Jackson Grapefruit Research a Unique Approach to Managing HLB

Clint Thompson Citrus, Florida, Top Posts

Photo by Clint Thompson/Jackson grapefruit trees covered by mesh.

By Clint Thompson

Jackson grapefruit research trials are under the microscope at the University of Florida Institute of Food and Agricultural Sciences (UF/IFAS) Citrus Education and Research Center in Lake Alfred, Florida.

Scientists like Arnold Schumann are studying the HLB (Huanglongbing)-tolerant rootstock in hopes of providing growers an effective option to counter the ongoing issue of citrus greening.

UF/IFAS scientist Arnold Schumann

One unique feature of the research is the application of mesh bag coverings being placed around the tree to protect against the Asian citrus psyllid, the vector of citrus greening disease. The coverings enable the trees to get a growth spurt and be able to fight off the psyllid more effectively once the bags are pulled off.

“Get them into a productive size before they even get the first impact of HLB which slows the trees down. Even the tolerant trees get slowed down. We’re keeping them completely free of that inhibition for up to two years, so they get a head start. We expect to see them to do better than the ones that are open from day one,” Schumann said. “We’re combining a lot of the factors like tolerance of the scion to HLB, tolerance of the rootstock to HLB and protection with bags. We’re enhancing growth by having high density aquaponics fertigation, and we’re putting a lot of factors together to increase the likelihood of being profitable and not succumbing to HLB.”

Dataset entries:
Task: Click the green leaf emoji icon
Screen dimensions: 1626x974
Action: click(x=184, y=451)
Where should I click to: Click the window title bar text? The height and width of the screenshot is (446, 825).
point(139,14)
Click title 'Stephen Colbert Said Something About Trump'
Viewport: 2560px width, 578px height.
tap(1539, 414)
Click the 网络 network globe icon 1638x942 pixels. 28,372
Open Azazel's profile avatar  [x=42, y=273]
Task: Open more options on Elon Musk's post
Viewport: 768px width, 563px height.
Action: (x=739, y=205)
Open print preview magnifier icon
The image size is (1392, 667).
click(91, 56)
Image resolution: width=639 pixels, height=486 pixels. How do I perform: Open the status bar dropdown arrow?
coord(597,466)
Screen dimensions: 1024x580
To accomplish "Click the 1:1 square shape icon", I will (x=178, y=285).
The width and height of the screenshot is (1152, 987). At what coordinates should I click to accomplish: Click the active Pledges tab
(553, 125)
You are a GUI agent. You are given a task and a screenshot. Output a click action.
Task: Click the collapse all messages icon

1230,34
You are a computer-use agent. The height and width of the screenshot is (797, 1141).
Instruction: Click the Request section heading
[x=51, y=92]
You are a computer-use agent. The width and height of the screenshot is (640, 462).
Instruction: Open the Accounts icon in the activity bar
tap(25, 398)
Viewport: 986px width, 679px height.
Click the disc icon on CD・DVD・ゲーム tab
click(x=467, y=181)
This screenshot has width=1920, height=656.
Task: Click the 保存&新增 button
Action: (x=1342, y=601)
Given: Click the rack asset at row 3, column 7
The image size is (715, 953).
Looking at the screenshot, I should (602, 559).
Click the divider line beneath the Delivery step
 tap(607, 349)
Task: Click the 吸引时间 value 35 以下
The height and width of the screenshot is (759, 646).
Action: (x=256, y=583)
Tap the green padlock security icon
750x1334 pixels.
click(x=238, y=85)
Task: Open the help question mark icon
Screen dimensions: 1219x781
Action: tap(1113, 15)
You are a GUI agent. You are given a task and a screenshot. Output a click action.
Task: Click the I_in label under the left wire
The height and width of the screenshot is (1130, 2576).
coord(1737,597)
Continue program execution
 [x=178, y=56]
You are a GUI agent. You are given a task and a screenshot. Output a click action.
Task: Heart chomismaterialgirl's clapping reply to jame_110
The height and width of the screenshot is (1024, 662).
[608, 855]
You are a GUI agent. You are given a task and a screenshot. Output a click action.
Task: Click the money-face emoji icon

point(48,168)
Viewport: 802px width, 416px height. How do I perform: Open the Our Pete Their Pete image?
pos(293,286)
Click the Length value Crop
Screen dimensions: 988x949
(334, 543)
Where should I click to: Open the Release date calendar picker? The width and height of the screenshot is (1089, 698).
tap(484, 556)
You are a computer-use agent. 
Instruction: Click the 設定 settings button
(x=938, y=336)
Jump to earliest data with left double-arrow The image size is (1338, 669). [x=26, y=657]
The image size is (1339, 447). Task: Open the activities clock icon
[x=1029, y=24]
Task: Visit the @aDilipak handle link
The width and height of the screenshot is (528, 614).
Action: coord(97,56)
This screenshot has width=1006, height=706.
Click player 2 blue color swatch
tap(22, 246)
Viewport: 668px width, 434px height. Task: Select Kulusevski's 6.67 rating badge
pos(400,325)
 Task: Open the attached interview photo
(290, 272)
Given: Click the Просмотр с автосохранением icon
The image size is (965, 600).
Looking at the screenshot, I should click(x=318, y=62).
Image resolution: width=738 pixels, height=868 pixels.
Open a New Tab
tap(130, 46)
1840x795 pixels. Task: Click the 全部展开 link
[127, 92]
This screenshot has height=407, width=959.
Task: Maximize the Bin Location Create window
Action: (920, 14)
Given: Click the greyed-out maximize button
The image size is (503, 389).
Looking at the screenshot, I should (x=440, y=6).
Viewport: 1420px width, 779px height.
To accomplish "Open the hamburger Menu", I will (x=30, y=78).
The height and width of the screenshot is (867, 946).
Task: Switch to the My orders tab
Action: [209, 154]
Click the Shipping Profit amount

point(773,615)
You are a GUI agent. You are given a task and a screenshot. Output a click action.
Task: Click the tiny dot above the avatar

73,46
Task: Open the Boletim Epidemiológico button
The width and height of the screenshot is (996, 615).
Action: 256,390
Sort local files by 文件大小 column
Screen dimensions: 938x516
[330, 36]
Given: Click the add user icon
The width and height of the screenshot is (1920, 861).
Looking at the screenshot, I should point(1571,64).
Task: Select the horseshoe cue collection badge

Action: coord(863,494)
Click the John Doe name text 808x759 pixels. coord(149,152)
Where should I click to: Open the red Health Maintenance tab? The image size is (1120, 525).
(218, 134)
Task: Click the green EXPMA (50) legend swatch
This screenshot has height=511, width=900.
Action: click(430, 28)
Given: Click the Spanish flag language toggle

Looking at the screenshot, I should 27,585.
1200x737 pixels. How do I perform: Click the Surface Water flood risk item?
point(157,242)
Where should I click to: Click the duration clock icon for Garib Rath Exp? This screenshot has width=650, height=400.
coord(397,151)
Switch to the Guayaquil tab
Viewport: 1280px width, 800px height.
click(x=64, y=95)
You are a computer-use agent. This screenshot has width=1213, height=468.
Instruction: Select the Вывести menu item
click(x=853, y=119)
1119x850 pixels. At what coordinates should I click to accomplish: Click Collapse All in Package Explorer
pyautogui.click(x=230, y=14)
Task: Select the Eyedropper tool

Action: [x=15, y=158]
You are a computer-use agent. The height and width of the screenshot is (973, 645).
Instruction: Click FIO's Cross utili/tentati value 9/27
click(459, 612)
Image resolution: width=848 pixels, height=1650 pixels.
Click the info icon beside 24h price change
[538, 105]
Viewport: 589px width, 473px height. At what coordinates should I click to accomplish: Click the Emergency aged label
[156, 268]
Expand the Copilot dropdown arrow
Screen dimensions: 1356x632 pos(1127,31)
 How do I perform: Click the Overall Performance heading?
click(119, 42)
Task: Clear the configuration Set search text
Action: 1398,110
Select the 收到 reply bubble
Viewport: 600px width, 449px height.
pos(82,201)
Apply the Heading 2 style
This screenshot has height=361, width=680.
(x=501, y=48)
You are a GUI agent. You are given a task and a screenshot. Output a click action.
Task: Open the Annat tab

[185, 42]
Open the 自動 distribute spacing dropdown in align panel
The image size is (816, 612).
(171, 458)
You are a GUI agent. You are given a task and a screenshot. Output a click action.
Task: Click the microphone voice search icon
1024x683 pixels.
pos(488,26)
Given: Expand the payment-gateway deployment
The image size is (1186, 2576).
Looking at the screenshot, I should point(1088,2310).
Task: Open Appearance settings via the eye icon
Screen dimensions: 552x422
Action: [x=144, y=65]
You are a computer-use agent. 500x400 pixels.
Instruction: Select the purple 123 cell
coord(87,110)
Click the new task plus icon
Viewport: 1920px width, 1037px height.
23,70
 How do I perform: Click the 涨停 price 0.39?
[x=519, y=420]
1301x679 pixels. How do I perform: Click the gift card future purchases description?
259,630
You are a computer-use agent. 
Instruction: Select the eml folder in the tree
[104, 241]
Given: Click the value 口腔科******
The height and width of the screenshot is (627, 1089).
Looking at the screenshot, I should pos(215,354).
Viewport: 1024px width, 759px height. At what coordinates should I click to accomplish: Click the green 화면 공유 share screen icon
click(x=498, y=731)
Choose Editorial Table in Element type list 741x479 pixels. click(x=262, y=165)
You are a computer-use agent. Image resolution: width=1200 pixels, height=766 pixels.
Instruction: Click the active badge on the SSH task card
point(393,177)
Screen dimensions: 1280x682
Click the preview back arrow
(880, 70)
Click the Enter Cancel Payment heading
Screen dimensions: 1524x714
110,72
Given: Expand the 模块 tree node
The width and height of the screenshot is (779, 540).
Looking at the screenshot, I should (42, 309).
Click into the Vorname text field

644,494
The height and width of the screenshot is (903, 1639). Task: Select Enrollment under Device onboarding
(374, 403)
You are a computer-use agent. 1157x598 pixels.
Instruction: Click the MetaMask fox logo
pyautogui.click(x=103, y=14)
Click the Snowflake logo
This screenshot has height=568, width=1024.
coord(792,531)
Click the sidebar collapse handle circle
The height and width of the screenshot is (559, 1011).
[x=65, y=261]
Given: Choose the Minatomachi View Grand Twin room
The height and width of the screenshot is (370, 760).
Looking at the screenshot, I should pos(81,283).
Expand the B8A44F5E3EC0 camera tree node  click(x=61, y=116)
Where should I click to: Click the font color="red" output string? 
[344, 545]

**Things to do:**
**a)** Translate this sentence from the Jackson grapefruit article into Spanish: "The coverings enable the trees to get a growth spurt and be able to fight off the psyllid more effectively once the bags are pulled off."
**b)** Answer these questions from the Jackson grapefruit article:
(i) In what city and state is the UF/IFAS Citrus Education and Research Center?
(ii) What insect does the article name as the vector of citrus greening disease?
(iii) For up to how long does Schumann say the trees are kept free of HLB's inhibition?
**c)** Pick up the Jackson grapefruit article after Schumann's final quoted remark and continue it.

**Per-task outputs:**
**a)** Las cubiertas permiten que los árboles tengan un estirón de crecimiento y puedan combatir al psílido con mayor eficacia una vez que se retiran las bolsas.

**b)**
(i) Lake Alfred, Florida.
(ii) The Asian citrus psyllid.
(iii) Up to two years.

**c)**
Bearing Fruit Quicker

Once the bags are removed, the trees are ready to bear fruit. This system allows for a quicker and more efficient productivity of the trees. Instead of waiting 3 to 4 years for the trees to bear fruit, these trees are producing fruit in 1 to 2 years.

“In my experience when you grow trees like this with hydroponics, in the second year they bear fruit. It’s quite amazing,” Schumann said. “The sooner you can pay back your loans and things the better. Early money is great.”

The research is also being studied in a more densely populated grove, with 871 trees per acre; compared to a normal grove with 218 trees at 10×20 spacing. But the reward is worth the investment.

“The cost of the extra trees will be more than offset by the early yield and high profitability of that early yield,” he added.

The trees are still vulnerable to other pests and diseases, but the mesh covering allows for appropriate chemical applications to be made.